Objective: To test an educational intervention promoting the purchase of spectacles among Chinese children.
Design: Randomized, controlled trial.
Participants: Children in years 1 and 2 of all 20 junior and senior high schools (ages 12-17 years) in 3 rural townships in Guangdong, China.
Methods: Children underwent visual acuity (VA) testing, and parents of participants with presenting VA worse than 6/12 in either eye improving by more than 2 lines with cycloplegic refraction were recommended to purchase glasses. Children at 10 randomly selected schools received a lecture, video, and classroom demonstration promoting spectacle purchase.

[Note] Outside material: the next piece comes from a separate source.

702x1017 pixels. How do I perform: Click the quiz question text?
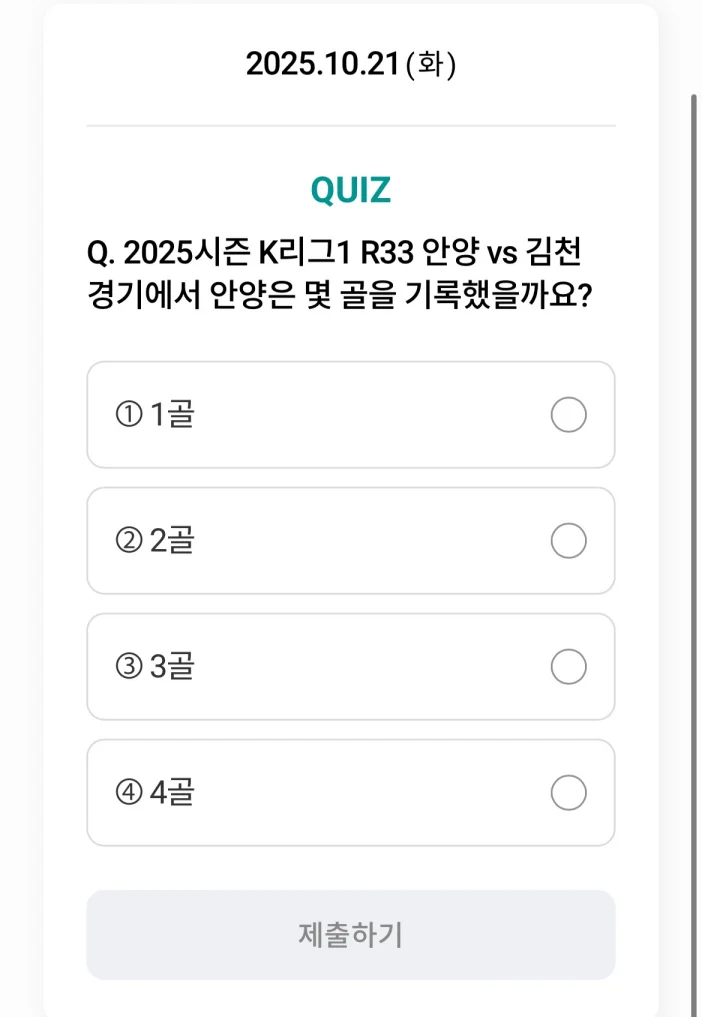coord(350,270)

Main outcome measures: Self-reported purchase of spectacles (primary outcome) and observed wear or possession of newly purchased glasses (secondary outcome) at follow-up examinations (mean, 219 ± 87 days after the baseline visit).
Results: Among 15 404 eligible children, examinations were completed for 6379 (74.6%) at intervention schools and 5044 (73.6%) at control schools. Spectacles were recommended for 2236 (35.1%) children at intervention schools and for 2212 (43.9%) at control schools. Of these, 417 (25.7%) intervention schools children and 537 (34.0%, P = 0.45) control schools children reported buying glasses. Predictors of purchase in regression models included female gender (P = 0.02), worse uncorrected VA (P < 0.001), and higher absolute value of refractive error (P = 0.001). Neither the rate of self-reported purchase of glasses or observed wear or possession of newly purchased glasses differed between control schools and intervention schools in mixed-effect logistic regression models. Among children not purchasing glasses, 21.7% had better-eye VA of worse than 6/18.
Conclusions: An intervention based on extensive pilot testing and focus groups in the area failed to promote spectacle purchase or wear. The high burden of remaining uncorrected poor vision underscores the need to develop better interventions.
Financial disclosure(s): The author(s) have no proprietary or commercial interest in any materials discussed in this article.